To do:
Output the lines of the records from the one containing "Viewport: 1568px width, 726px" through the last, both ends included. Leave pictures out.

[Dataset excerpts]
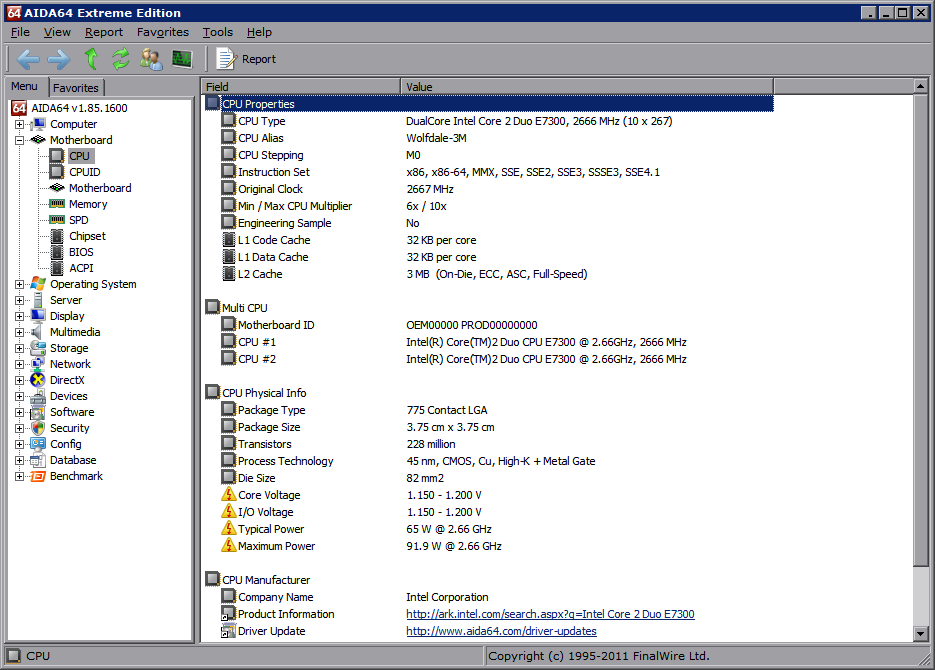
Task: Select the CPUID tree item
Action: tap(84, 172)
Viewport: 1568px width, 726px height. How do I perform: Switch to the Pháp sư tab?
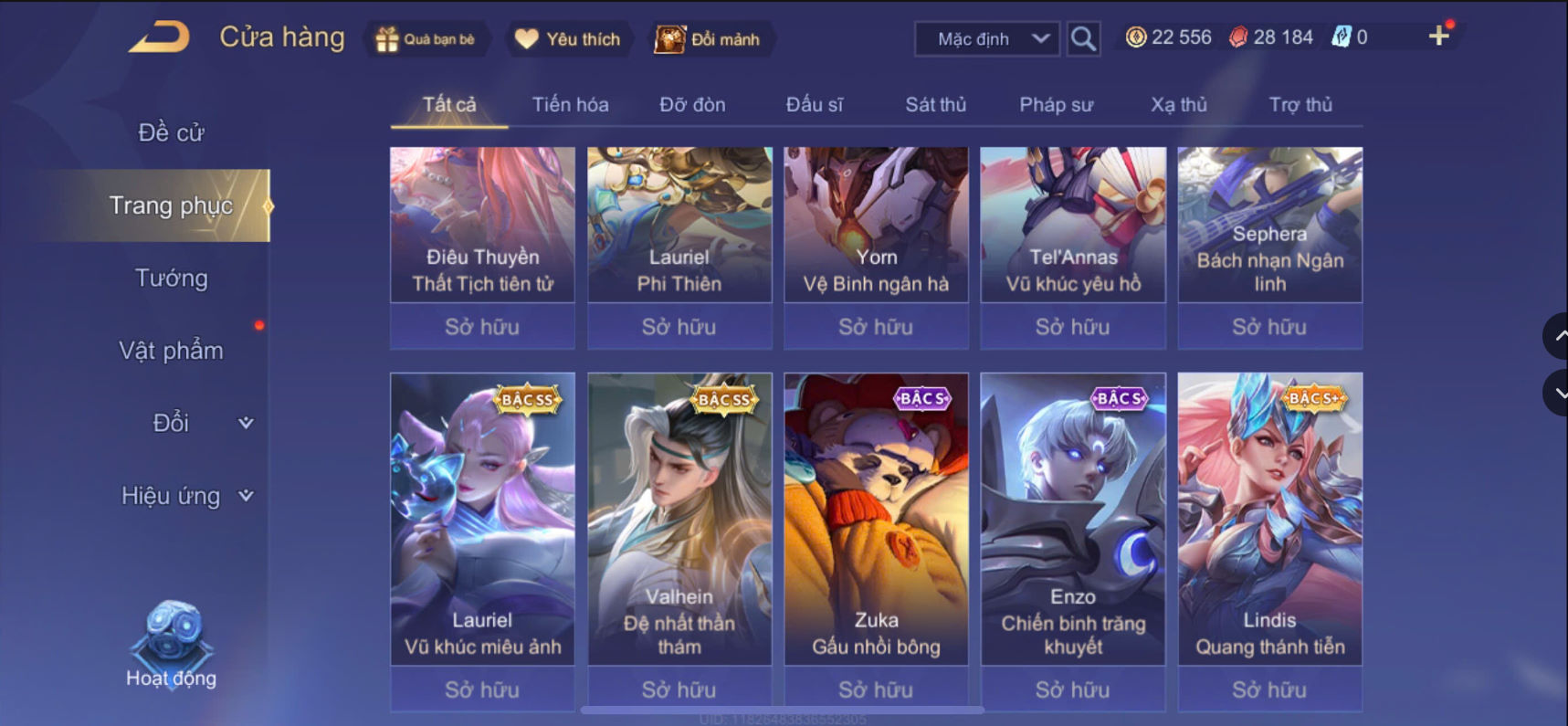pos(1056,105)
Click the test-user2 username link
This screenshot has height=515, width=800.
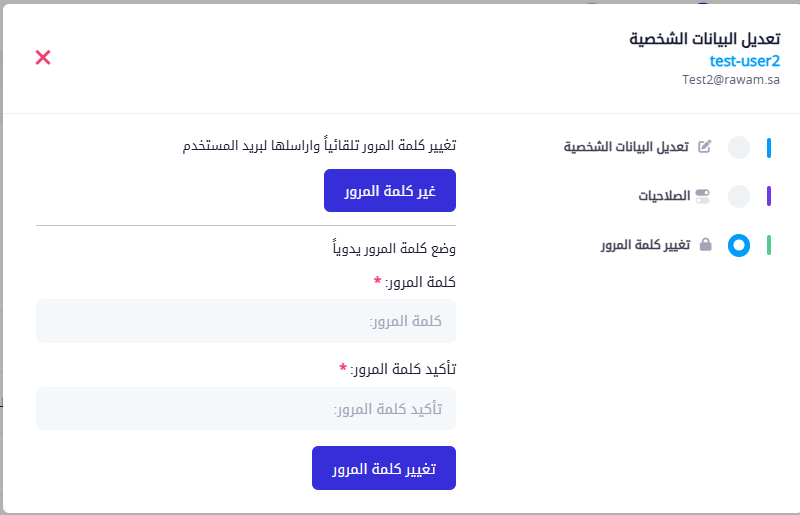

Your solution:
Viewport: 1568px width, 726px height. How do I perform: Switch to the Pháp sư tab?
pos(1056,105)
Click the test-user2 username link
This screenshot has height=515, width=800.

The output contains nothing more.